Google’s Infini-attention gives LLMs “infinite” context

Google researchers developed a technique called Infini-attention, which allows LLMs to handle infinitely long text without increasing compute and memory requirements.

The Transformer architecture of an LLM is what allows it to give attention to all of the tokens in a prompt. The complex dot-product and matrix multiplications it performs are quadratic in complexity.

This means that doubling the tokens in your prompt results in a requirement of four times more memory and processing power. This is why it’s so challenging to make LLMs with large context windows without having memory and compute requirements skyrocket.

In a “standard” LLM, information at the beginning of the prompt content is lost once the prompt becomes larger than the context window. Google’s research paper explains how Infini-attention can retain data beyond the context window.
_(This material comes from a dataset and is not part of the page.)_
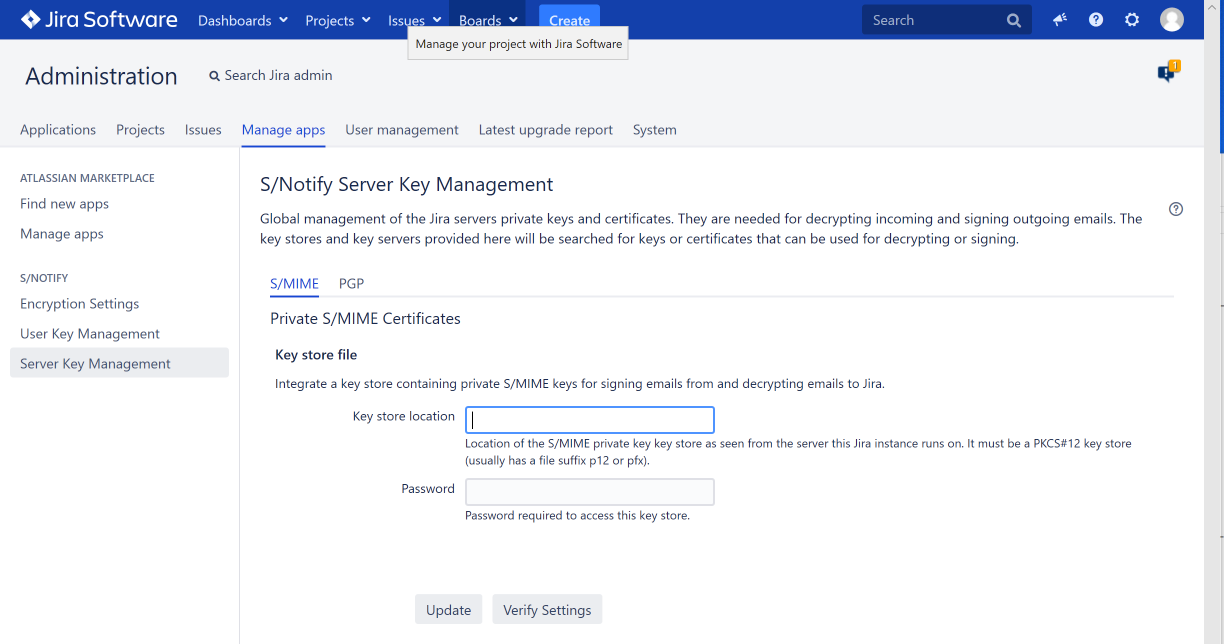The height and width of the screenshot is (644, 1224).
Task: Open the feedback megaphone icon
Action: tap(1060, 20)
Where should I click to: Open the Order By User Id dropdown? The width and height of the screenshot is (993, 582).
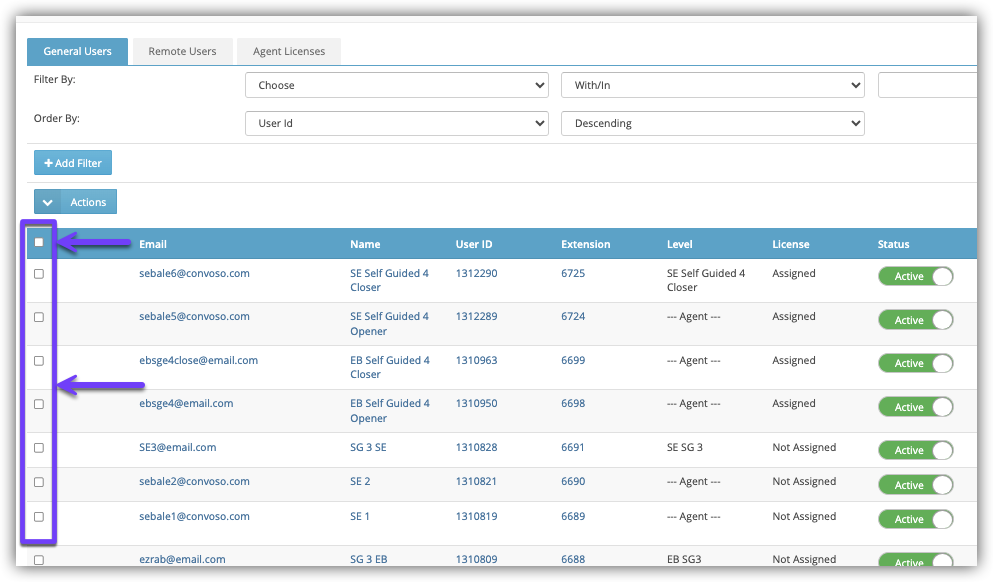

How does Infini-attention work?

Infini-attention combines compressive memory techniques with modified attention mechanisms so that relevant older information isn’t lost.

Once the input prompt grows beyond the context length of the model, the compressive memory stores information in a compressed format rather than discarding it.
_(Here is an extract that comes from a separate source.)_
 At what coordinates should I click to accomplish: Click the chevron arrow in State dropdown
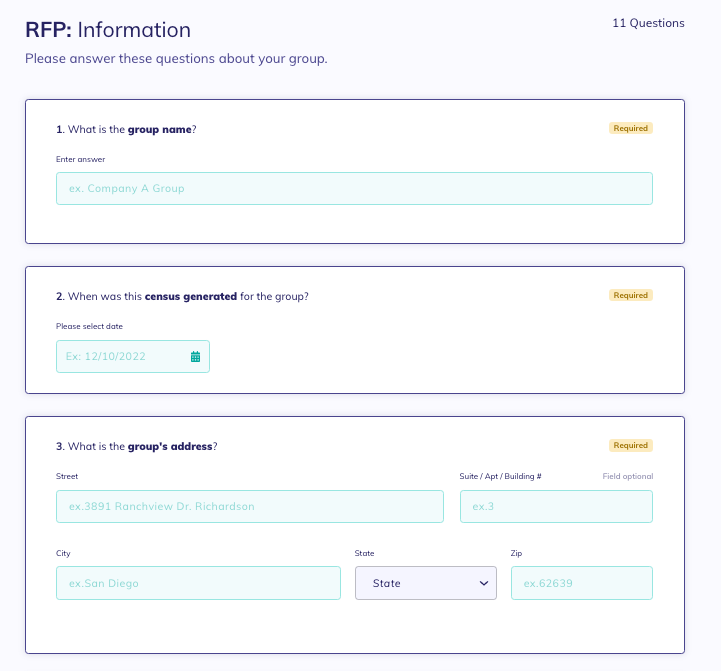point(484,583)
This allows for older, less immediately relevant information to be stored without memory and compute requirements growing indefinitely as the input grows.

Instead of trying to retain all the older input information, Infini-attention’s compressive memory weighs and summarizes information that is deemed relevant and worth retaining.
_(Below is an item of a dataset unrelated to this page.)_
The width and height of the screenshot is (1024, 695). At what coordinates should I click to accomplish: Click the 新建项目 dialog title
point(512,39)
Infini-attention then takes a “vanilla” attention mechanism but reuses the key value (KV) states from each subsequent segment in the model rather than discarding them.

Here’s a diagram that shows the difference between Infini-attention and another extended context model Transformer XL.

Infini-Transformer (top) has an entire context history whereas Transformer-XL(bottom) discards old contexts since it caches the KV states for the last segment only. Source: arXiv

The result is an LLM that gives local attention to recent input data but also carries continuously distilled compressed historical data to which it can apply long-term attention.

The paper notes that “This subtle but critical modification to the attention layer enables LLMs to process infinitely long contexts with bounded memory and computation resources.“

How good is it?

Google ran benchmarking tests using smaller 1B and 8B parameter Infini-attention models. These were compared against other extended context models like Transformer-XL and Memorizing Transformers.

The Infini-Transformer achieved significantly lower perplexity scores than the other models when processing long-context content. A lower perplexity score means the model is more certain of its output predictions.

In the “passkey retrieval” tests the Infini-attention models consistently found the random number hidden in text of up to 1M tokens.

Other models often manage to retrieve the passkey towards the end of the input but struggle to find it in the middle or beginning of long content. Infini-attention had no trouble with this test.

The benchmarking tests are very technical but the short story is that Infini-attention outperformed the baseline models in summarizing and handling long sequences while maintaining context over extended periods.

Significantly, it retained this superior retention capability while requiring 114x less memory.

The benchmark results convince the researchers that Infini-attention could be scaled to handle extremely long input sequences keeping the memory and computational resources bounded.

The plug-and-play nature of Infini-attention means it could be used for continual pre-training and fine-tuning of existing Transformer models. This could effectively extend their context windows without requiring complete retraining of the model.

Context windows will keep growing, but this approach shows that an efficient memory could be a better solution than a large library.